Improving libvirt logging performance

Posted: May 2nd, 2014 | Filed under: Coding Tips, Fedora, libvirt, OpenStack | Tags: , , , , | No Comments »

Over the past month I’ve been working on a few different areas of libvirt to address some performance bottlenecks the code has. This article is about improvements to the logging subsystem in libvirt, primarily to reduce the CPU overhead that the libvirtd daemon imposes on virtualization hosts. This might not seem like a big deal, but when you have many 100’s or 1000’s of containers packed into a machine, libvirtd CPU usage could start to become quite noticable at times.

Over the years the libvirt codebase has gained more and more debugging statements which have been worth their weight in gold when it comes to troubleshooting problems in deployments. Through the configuration files or environment variables it is possible to tailor logging to output to stderr, plain files, syslog or, most recently, the systemd journal, as well as filters to restrict which files will emit log messages. One less well known feature though is that libvirt has an internal logging ring buffer which records every single log message, no matter what logging output / filter settings are configured. It was possible to send libvirt a signal to dump this ring buffer to stderr, and it would also be dumped automatically upon crash.

For some reason, we had never previously thought to measure the impact of our logging framework on the performance of libvirt. Investigating an unrelated performance problem one day I noticed that oprofile was showing unexpectedly high counts against asprintf/memcpy/malloc functions in an area of code that I wasn’t expecting to be utilizing those functions. I recently had time to investigate this in more detail and discovered that the cause was the internal logging ring buffer. We should have realized long ago that the task of asprintf formatting the log messages and copying them into the ring buffer, would have a non-negligible CPU overhead as the number of log statements in our codebase increased.

To enable the overhead to be more precisely quantified, I wrote a short benchmark program for libvirt which simulated the behaviour of the libvirtd main thread running the event loop with 500 virtual machines / containers all doing simultaneous virtual console I/O. With the existing code, running ~50,000 iterations of this simulated event loop took 1 minute 40 seconds. After a quick hack to turn our logging code into a complete no-op, the demo program completed in only 3 seconds. IOW, the logging code was responsible for 97% of the CPU time consumed by the benchmark. This is somewhat embarrassing, to say the least :-)

Obviously we can not leave the logging code as a complete no-op permanently, since it is incredibly valuable to have it. What we need is for it to be as close to a no-op as possible, unless a specific logging output / filter is actually enabled. With this goal, unfortunately, it became clear that the idea of an always-on internal ring buffer for collecting all logs just had to go. There is simply no way to reduce the overhead of this ring buffer, since it inherently has to asprintf the log messages, which is where the majority of the performance hit comes from. At first I just tweaked the way the ring buffer operated so that it would only collect messages that were already generated for an explicitly configured log output.
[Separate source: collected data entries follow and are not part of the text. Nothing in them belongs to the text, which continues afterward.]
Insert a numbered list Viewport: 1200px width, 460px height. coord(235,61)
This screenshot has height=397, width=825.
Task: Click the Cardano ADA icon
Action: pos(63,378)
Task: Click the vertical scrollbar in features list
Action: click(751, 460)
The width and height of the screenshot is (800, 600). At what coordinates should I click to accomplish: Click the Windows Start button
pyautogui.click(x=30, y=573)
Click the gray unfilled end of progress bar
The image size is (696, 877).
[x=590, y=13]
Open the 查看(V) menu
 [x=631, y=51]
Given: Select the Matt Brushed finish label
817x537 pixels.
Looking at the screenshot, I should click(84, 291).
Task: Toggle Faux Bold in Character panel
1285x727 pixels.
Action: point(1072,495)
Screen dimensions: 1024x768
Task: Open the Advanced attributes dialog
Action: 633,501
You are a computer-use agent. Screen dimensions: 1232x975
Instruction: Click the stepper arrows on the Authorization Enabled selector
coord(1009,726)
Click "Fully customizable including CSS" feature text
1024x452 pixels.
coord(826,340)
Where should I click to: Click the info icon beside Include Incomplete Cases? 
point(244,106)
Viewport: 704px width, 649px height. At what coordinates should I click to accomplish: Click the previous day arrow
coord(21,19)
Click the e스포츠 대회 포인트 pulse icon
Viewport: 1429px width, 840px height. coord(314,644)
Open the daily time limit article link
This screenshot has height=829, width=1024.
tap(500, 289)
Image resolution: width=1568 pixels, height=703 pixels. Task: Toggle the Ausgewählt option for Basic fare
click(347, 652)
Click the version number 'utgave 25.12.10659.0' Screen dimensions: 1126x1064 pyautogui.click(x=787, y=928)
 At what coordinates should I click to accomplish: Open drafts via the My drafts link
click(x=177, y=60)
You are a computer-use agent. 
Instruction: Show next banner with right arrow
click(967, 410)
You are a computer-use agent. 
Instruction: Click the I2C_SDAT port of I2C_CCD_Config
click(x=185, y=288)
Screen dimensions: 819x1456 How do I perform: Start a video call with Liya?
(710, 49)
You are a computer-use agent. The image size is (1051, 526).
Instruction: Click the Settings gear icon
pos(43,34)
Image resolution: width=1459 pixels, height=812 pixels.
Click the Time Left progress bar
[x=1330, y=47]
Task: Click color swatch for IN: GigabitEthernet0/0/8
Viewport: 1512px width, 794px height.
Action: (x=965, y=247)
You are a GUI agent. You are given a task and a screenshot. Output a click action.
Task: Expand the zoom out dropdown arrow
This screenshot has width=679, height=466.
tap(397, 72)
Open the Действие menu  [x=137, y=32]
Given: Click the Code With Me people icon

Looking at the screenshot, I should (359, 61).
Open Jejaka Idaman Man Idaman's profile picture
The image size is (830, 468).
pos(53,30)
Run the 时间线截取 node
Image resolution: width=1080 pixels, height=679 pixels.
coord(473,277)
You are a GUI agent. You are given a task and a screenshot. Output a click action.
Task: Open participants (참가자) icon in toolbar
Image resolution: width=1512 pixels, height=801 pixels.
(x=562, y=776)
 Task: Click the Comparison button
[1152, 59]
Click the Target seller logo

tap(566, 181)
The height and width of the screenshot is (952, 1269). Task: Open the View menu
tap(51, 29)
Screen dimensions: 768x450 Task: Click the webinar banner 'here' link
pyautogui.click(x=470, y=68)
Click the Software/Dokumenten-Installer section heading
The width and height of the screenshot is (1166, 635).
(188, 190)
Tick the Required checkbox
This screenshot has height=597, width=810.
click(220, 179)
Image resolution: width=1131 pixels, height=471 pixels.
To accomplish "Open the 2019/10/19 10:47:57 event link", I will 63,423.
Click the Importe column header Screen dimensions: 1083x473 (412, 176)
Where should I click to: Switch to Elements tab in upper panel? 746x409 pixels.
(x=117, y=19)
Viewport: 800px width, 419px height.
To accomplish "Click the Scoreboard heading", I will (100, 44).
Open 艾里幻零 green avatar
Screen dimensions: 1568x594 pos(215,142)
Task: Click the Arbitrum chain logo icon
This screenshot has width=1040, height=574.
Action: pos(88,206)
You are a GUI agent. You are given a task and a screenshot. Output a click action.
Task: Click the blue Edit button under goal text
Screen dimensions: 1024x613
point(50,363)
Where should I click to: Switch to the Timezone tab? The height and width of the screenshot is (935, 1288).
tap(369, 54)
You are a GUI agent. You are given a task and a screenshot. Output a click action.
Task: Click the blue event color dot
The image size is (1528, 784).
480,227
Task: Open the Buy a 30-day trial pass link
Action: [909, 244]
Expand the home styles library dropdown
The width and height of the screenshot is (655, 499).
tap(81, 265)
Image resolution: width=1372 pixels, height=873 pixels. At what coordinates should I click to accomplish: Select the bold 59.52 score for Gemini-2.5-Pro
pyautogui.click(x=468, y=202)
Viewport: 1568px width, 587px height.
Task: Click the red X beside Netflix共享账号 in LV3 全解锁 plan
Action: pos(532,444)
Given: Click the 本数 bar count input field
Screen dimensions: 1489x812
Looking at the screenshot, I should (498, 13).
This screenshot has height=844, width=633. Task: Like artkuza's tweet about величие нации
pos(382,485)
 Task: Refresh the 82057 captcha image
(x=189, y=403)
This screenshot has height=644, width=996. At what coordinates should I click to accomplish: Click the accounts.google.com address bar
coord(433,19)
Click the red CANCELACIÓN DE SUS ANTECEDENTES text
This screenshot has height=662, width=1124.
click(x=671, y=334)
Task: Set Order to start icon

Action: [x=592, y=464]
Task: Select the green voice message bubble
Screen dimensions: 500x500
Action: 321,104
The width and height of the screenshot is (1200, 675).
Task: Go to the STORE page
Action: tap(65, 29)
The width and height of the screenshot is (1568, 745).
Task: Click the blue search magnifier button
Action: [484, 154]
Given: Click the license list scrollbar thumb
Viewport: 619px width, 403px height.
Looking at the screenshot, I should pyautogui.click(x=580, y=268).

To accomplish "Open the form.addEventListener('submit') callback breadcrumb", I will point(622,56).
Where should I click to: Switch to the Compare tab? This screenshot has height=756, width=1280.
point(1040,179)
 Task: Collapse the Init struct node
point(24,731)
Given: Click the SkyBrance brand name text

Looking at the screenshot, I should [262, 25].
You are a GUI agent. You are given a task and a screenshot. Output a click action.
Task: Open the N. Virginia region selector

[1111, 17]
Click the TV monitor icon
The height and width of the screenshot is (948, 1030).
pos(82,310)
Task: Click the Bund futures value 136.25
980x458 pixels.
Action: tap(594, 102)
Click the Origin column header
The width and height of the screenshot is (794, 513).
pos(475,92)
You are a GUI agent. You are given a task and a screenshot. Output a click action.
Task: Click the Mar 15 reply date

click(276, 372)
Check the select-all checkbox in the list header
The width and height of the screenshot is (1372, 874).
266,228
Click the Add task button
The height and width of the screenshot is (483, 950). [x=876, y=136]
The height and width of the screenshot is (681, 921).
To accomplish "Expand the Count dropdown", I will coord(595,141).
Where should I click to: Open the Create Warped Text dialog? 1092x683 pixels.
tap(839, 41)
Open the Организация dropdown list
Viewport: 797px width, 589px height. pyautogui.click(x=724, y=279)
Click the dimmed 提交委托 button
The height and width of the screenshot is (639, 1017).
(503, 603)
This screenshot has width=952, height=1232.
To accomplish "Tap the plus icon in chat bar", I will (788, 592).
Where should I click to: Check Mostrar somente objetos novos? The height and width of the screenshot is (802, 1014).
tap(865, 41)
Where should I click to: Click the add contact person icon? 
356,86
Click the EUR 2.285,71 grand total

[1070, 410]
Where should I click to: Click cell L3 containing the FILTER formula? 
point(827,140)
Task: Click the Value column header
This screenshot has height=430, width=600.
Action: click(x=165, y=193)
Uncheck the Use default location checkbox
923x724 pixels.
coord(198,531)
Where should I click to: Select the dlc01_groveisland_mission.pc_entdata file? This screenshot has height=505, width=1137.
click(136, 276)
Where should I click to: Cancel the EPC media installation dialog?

This reduced the runtime of the benchmark program to 4.6 seconds which is pretty decent. After doing this though, we came to the conclusion that the ring buffer as a concept was now pretty much worthless, since the messages it contains were already being output to another log target. So in the end I just deleted the ring buffer code entirely.

The remaining delta of 1.6 seconds over the base line 3 second execution time was potentially a result of two things. First, for each log message generated, there would be multiple string comparisons against the filename of the code emitting it, in order to determine if log messages for that file were requested for output to a log target. Second, the logging code is inside a mutex protected block to ensure serialization of outputs. The latter did not affect the benchmark program since it was single threaded, and uncontended mutex locks on Linux have negligible overhead. It would, however, affect real world usage of libvirtd since the daemon is heavily threaded. To address both of these potential performance problems, we introduced the idea of a log “category” object which has to be statically declared in each source file that intends to emit log messages. This category object has internal state which determines whether log messages from that source file will be sent on to a log output or just dropped. Without going into too much detail, the key benefit this brought, is that we can determine if any single log message needs to be output with only 2 lockless, integer comparisons in the common case. IOW this removed the repeated string comparisons (only need to be done once now) and removed the mutex locking. With this improvement the logging benchmark takes only 3 seconds. IOW there is no appreciable overhead from logging, except for those files where it is explicitly requested.

This performance improvement was released last month in the 1.2.3 release of libvirt, and thus in Fedora rawhide repositories.

EDIT: BTW, if you have an older libvirt you can edit /etc/libvirt/libvirtd.conf, set “log_buffer_size=0” and then restart libvirtd, which will disable the internal ring buffer and thus avoid the worst of the CPU wastage.